§ OBJECTIF ÉNONCÉ 1: Résumez en deux phrases le texte source ci-dessous.
§ OBJECTIF ÉNONCÉ 2:
Répondez, s'il vous plaît, aux questions suivantes d'après le texte source ci-dessous.
(a) Dans quelle situation l'interdiction prévue à l'art. 3 al. 3 et 5 LLE/GE s'applique-t-elle aux personnes visées ?
(b) Quelle liberté le noyau intangible de la liberté de conscience et de croyance protège-t-il seulement ?
(c) À qui revient-il d'éviter une application excessivement rigide de la disposition ?

§ TEXTE SOURCE:
Selon le texte de la loi, l’interdiction prévue à l’art. 3 al. 3 et 5 LLE/GE ne s’applique que lorsque les personnes visées sont « en contact avec le public ». Pendant leur temps libre et lorsqu’elles ne sont pas en contact avec le public, elles peuvent donc exprimer leurs convictions religieuses sans violer l’art. 3 al. 3 LLE/GE. Aussi, cette interdiction est raisonnablement exigible eu égard au devoir de loyauté et de fidélité que les personnes visées ont envers les corporations ou personnes morales de droit public pour lesquelles elles exercent leur activité. Enfin, les intérêts publics que l’art. 3 al. 3 et 5 LLE/GE vise à protéger sont importants et dignes de protection, au vu de l’approche fortement laïque prévalant à Genève.

Par ailleurs, l’obligation prévue à l’art. 3 al. 3 et 5 LLE/GE concerne des signes religieux extérieurs et ne porte donc pas atteinte au noyau intangible de la liberté de conscience et de croyance. En effet, celui-ci ne protège que la liberté « intérieure ».

Ainsi, la restriction à la liberté de conscience et de croyance (art. 15 Cst.) est proportionnelle aux intérêts publics visés par l’art. 3 al. 3 et 5 LLE/GE. Le Tribunal fédéral souligne toutefois qu’il appartiendra aux autorités cantonales d’éviter une application excessivement rigide de cette disposition, mais de prioriser une interprétation conforme à l’art. 15 Cst.

§ ENTRÉES FOURNIES:

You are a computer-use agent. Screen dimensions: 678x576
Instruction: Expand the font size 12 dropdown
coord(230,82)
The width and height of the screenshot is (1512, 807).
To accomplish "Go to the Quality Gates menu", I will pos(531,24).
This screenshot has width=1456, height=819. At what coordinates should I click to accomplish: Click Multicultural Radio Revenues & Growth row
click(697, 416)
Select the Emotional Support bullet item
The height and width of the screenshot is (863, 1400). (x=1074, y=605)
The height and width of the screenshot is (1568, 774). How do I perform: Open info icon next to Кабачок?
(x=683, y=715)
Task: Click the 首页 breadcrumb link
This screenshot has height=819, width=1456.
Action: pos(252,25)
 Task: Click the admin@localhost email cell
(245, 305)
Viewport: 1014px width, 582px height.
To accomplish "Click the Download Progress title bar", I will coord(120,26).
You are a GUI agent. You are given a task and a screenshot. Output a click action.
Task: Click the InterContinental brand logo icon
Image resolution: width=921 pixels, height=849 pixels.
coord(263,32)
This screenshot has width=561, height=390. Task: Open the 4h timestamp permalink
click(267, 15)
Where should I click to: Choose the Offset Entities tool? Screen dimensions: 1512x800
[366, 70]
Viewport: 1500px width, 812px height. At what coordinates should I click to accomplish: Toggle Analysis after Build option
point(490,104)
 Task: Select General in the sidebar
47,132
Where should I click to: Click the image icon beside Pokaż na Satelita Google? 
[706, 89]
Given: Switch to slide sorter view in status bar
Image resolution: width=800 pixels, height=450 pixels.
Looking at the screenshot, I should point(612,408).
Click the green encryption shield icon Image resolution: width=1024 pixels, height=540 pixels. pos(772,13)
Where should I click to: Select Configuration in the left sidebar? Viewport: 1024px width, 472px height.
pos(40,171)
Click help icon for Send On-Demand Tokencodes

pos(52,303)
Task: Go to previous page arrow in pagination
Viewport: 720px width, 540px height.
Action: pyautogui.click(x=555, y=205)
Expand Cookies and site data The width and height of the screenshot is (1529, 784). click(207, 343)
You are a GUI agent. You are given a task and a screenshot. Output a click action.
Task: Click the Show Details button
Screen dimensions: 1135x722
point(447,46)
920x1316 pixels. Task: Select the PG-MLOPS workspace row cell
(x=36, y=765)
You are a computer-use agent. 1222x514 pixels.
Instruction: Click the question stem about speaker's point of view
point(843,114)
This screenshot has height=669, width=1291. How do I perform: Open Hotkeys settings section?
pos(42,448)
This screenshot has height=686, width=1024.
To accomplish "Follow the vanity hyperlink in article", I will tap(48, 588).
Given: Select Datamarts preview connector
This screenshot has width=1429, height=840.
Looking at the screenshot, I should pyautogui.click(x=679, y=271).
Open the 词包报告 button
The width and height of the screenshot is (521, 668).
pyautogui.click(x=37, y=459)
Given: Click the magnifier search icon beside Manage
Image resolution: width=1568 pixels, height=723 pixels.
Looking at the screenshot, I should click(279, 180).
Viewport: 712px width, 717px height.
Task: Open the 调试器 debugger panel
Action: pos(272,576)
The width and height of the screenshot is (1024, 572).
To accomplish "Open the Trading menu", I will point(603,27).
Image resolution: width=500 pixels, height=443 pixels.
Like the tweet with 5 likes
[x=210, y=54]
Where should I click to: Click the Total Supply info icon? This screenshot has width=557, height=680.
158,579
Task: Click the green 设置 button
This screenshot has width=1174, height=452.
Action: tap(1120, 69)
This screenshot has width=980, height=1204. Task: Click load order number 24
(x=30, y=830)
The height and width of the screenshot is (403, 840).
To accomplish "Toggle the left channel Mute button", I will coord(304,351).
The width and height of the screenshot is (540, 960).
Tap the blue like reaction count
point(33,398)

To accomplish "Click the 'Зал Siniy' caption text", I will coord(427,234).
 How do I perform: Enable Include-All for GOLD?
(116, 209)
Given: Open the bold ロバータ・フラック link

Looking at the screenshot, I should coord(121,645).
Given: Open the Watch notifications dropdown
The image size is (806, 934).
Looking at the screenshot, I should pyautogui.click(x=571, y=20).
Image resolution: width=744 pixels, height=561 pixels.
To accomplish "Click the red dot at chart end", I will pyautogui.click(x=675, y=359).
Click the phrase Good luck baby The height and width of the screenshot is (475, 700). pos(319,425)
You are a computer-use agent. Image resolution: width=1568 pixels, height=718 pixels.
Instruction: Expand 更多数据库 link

§ SOLUTION DÉTAILLÉE 1: L'interdiction de l'art. 3 al. 3 et 5 LLE/GE ne s'applique qu'aux personnes visées en contact avec le public, elle est raisonnablement exigible au regard de leur devoir de loyauté et de fidélité, et elle protège des intérêts publics importants. Portant sur des signes religieux extérieurs, elle ne touche pas le noyau intangible de la liberté de conscience et de croyance, et la restriction à l'art. 15 Cst. est donc proportionnelle, mais le Tribunal fédéral demande aux autorités cantonales d'éviter une application excessivement rigide et de privilégier une interprétation conforme à cet article.

§ SOLUTION DÉTAILLÉE 2:
(a) Lorsqu'elles sont « en contact avec le public ».
(b) La liberté « intérieure ».
(c) Aux autorités cantonales.